Raw records
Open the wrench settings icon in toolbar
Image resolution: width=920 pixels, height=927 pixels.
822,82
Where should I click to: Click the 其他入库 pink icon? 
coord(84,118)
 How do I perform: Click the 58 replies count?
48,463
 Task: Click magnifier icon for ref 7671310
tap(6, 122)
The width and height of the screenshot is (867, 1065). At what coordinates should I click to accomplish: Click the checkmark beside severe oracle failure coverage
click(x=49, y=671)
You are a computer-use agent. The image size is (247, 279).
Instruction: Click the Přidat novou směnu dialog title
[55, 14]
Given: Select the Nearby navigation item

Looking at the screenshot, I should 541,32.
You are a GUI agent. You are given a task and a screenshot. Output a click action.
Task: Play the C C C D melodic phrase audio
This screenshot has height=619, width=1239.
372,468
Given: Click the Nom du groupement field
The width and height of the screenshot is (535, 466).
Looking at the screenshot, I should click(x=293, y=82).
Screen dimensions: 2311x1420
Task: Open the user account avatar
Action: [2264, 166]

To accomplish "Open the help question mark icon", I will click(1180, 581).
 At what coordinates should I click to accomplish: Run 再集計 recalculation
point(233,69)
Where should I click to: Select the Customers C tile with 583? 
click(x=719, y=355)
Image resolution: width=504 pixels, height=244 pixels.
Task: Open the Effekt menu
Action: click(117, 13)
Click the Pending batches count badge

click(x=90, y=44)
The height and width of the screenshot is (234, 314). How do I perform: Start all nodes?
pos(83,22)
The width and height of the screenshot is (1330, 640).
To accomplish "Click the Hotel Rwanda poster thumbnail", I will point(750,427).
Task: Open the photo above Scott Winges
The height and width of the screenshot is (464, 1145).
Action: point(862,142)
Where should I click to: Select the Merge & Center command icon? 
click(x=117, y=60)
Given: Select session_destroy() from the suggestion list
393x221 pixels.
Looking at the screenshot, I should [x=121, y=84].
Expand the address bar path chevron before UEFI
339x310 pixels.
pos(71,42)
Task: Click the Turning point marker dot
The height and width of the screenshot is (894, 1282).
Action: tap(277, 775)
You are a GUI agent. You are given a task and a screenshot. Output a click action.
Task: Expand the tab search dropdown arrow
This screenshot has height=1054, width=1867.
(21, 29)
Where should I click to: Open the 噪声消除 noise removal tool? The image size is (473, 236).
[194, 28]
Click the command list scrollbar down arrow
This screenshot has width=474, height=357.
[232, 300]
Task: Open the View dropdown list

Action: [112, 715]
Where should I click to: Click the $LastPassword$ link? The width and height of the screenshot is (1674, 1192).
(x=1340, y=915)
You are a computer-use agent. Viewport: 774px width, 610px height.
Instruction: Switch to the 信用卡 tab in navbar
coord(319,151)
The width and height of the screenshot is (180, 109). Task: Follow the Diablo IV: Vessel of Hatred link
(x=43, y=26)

Exercise task
Copy every one of the records above word for word, keeping each line and its punctuation unchanged.

Written answer
Open the wrench settings icon in toolbar
Image resolution: width=920 pixels, height=927 pixels.
822,82
Where should I click to: Click the 其他入库 pink icon? 
coord(84,118)
 How do I perform: Click the 58 replies count?
48,463
 Task: Click magnifier icon for ref 7671310
tap(6, 122)
The width and height of the screenshot is (867, 1065). At what coordinates should I click to accomplish: Click the checkmark beside severe oracle failure coverage
click(x=49, y=671)
You are a computer-use agent. The image size is (247, 279).
Instruction: Click the Přidat novou směnu dialog title
[55, 14]
Given: Select the Nearby navigation item

Looking at the screenshot, I should 541,32.
You are a GUI agent. You are given a task and a screenshot. Output a click action.
Task: Play the C C C D melodic phrase audio
This screenshot has height=619, width=1239.
372,468
Given: Click the Nom du groupement field
The width and height of the screenshot is (535, 466).
Looking at the screenshot, I should click(x=293, y=82).
Screen dimensions: 2311x1420
Task: Open the user account avatar
Action: [2264, 166]

To accomplish "Open the help question mark icon", I will click(1180, 581).
 At what coordinates should I click to accomplish: Run 再集計 recalculation
point(233,69)
Where should I click to: Select the Customers C tile with 583? 
click(x=719, y=355)
Image resolution: width=504 pixels, height=244 pixels.
Task: Open the Effekt menu
Action: click(117, 13)
Click the Pending batches count badge

click(x=90, y=44)
The height and width of the screenshot is (234, 314). How do I perform: Start all nodes?
pos(83,22)
The width and height of the screenshot is (1330, 640).
To accomplish "Click the Hotel Rwanda poster thumbnail", I will point(750,427).
Task: Open the photo above Scott Winges
The height and width of the screenshot is (464, 1145).
Action: point(862,142)
Where should I click to: Select the Merge & Center command icon? 
click(x=117, y=60)
Given: Select session_destroy() from the suggestion list
393x221 pixels.
Looking at the screenshot, I should [x=121, y=84].
Expand the address bar path chevron before UEFI
339x310 pixels.
pos(71,42)
Task: Click the Turning point marker dot
The height and width of the screenshot is (894, 1282).
Action: tap(277, 775)
You are a GUI agent. You are given a task and a screenshot. Output a click action.
Task: Expand the tab search dropdown arrow
This screenshot has height=1054, width=1867.
(21, 29)
Where should I click to: Open the 噪声消除 noise removal tool? The image size is (473, 236).
[194, 28]
Click the command list scrollbar down arrow
This screenshot has width=474, height=357.
[232, 300]
Task: Open the View dropdown list

Action: [112, 715]
Where should I click to: Click the $LastPassword$ link? The width and height of the screenshot is (1674, 1192).
(x=1340, y=915)
You are a computer-use agent. Viewport: 774px width, 610px height.
Instruction: Switch to the 信用卡 tab in navbar
coord(319,151)
The width and height of the screenshot is (180, 109). Task: Follow the Diablo IV: Vessel of Hatred link
(x=43, y=26)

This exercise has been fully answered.